Can accretion disk properties distinguish gravastars from black holes?

TL;DR

This study explores how accretion disk properties around rotating gravastars differ from those around black holes, offering potential observational signatures to distinguish these hypothetical objects.

Contribution

The paper provides a detailed analysis of accretion disk properties around slowly rotating gravastars, highlighting differences from black holes that could be used for observational distinction.

Findings

Accretion disk energy flux, temperature, and spectrum differ between gravastars and black holes.

Conversion efficiency of mass to radiation is lower for gravastars.

Distinct electromagnetic signatures can help differentiate gravastars from black holes.

Abstract

Gravastars, hypothetic astrophysical objects, consisting of a dark energy condensate surrounded by a strongly correlated thin shell of anisotropic matter, have been proposed as an alternative to the standard black hole picture of general relativity.
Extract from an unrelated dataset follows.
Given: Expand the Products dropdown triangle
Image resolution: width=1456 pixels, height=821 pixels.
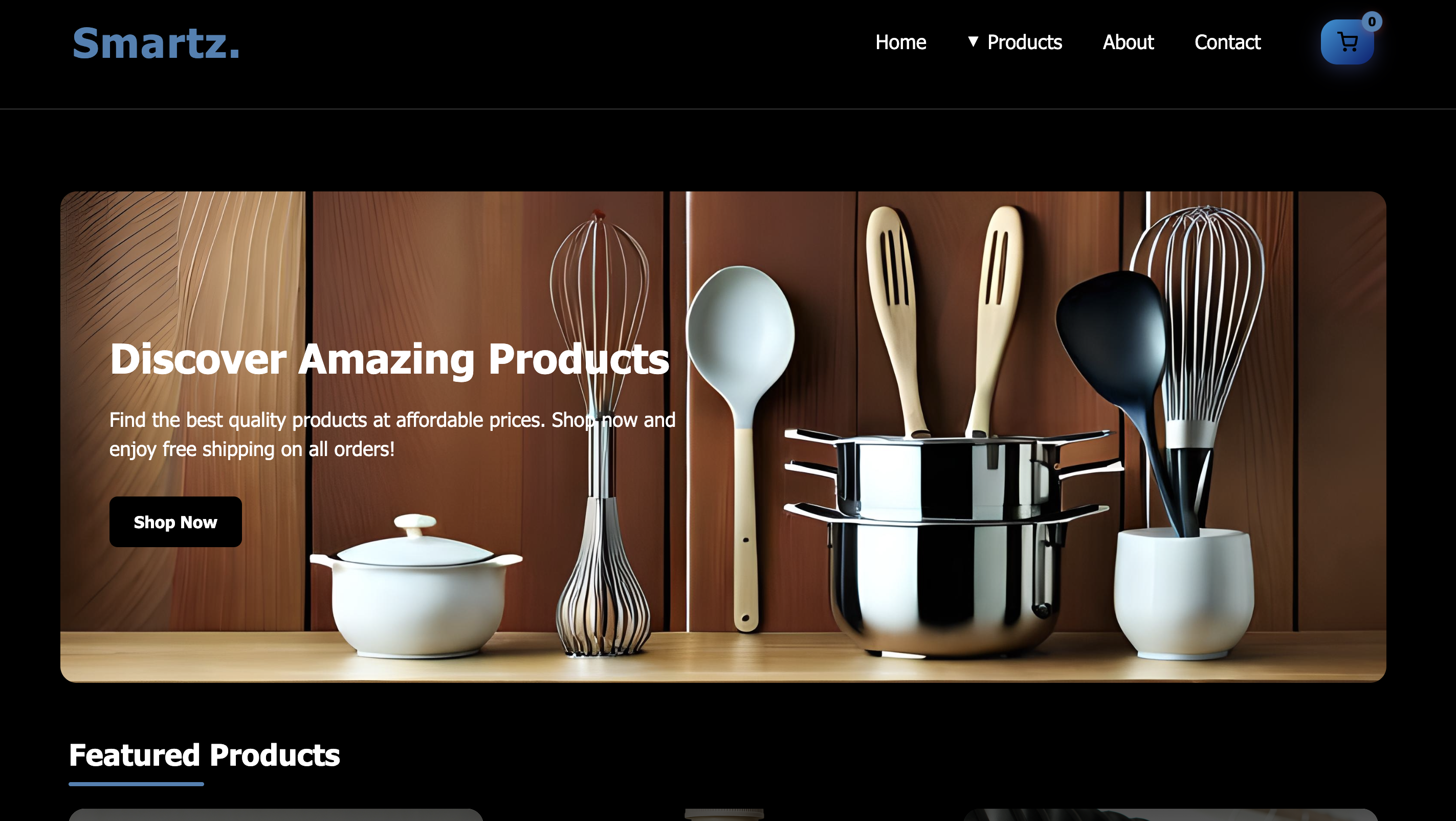Looking at the screenshot, I should click(x=973, y=41).
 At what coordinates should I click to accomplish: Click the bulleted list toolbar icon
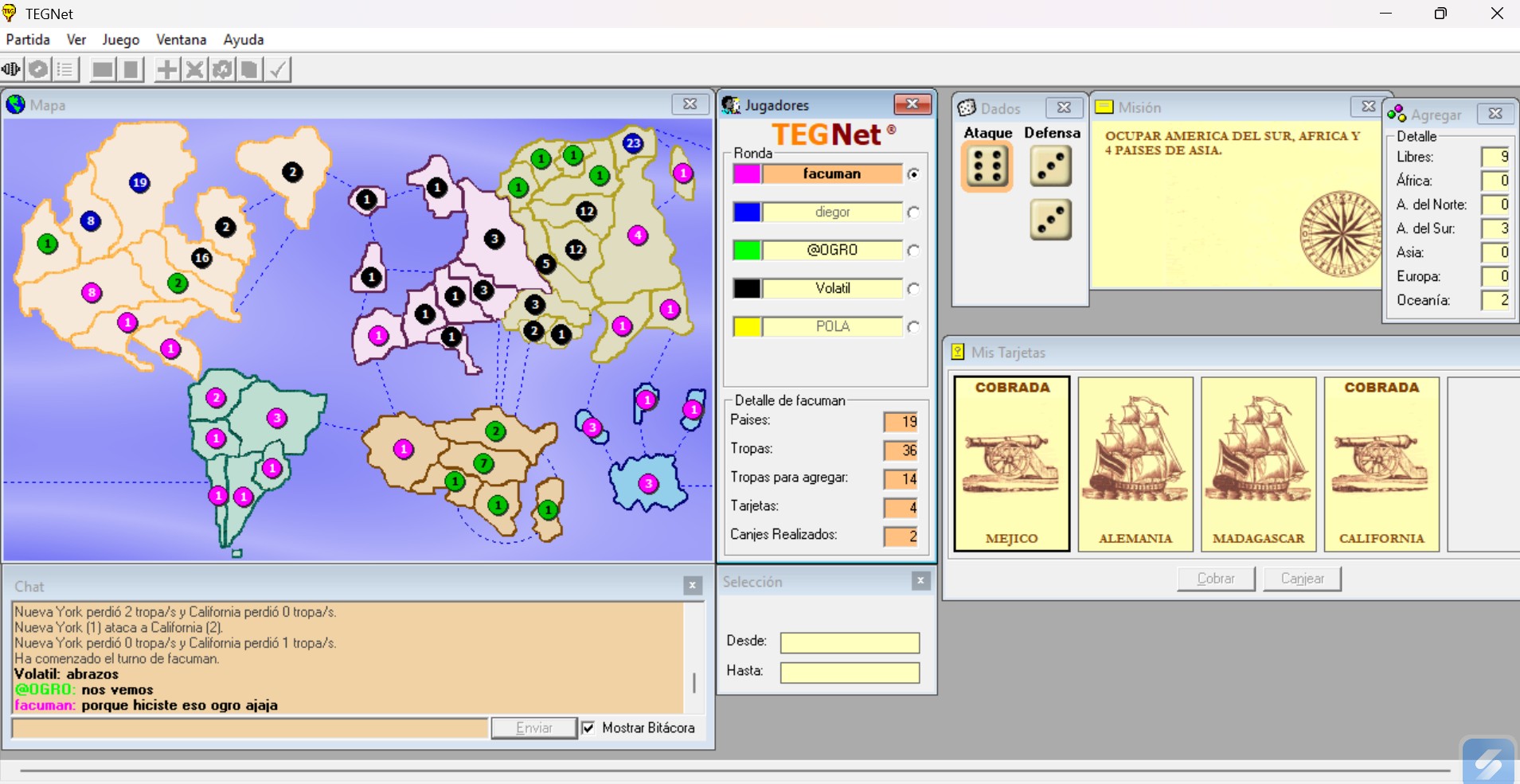(x=65, y=70)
Observationally distinguishing between astrophysical black holes and gravastars is a major challenge for this latter theoretical model. In the context of stationary and axially symmetrical geometries, a possibility of distinguishing gravastars from black holes is through the comparative study of thin accretion disks around rotating gravastars and Kerr-type black holes, respectively. In the present paper, we consider accretion disks around slowly rotating gravastars, with all the metric tensor components estimated up to the second order in the angular velocity. Due to the differences in the exterior geometry, the thermodynamic and electromagnetic properties of the disks (energy flux, temperature distribution and equilibrium radiation spectrum) are different for these two classes of compact objects, consequently giving clear observational signatures. In addition to this, it is also shown that the conversion efficiency of the accreting mass into radiation is always smaller than the conversion efficiency for black holes, i.e., gravastars provide a less efficient mechanism for converting mass to radiation than black holes. Thus, these observational signatures provide the possibility of clearly distinguishing rotating gravastars from Kerr-type black holes.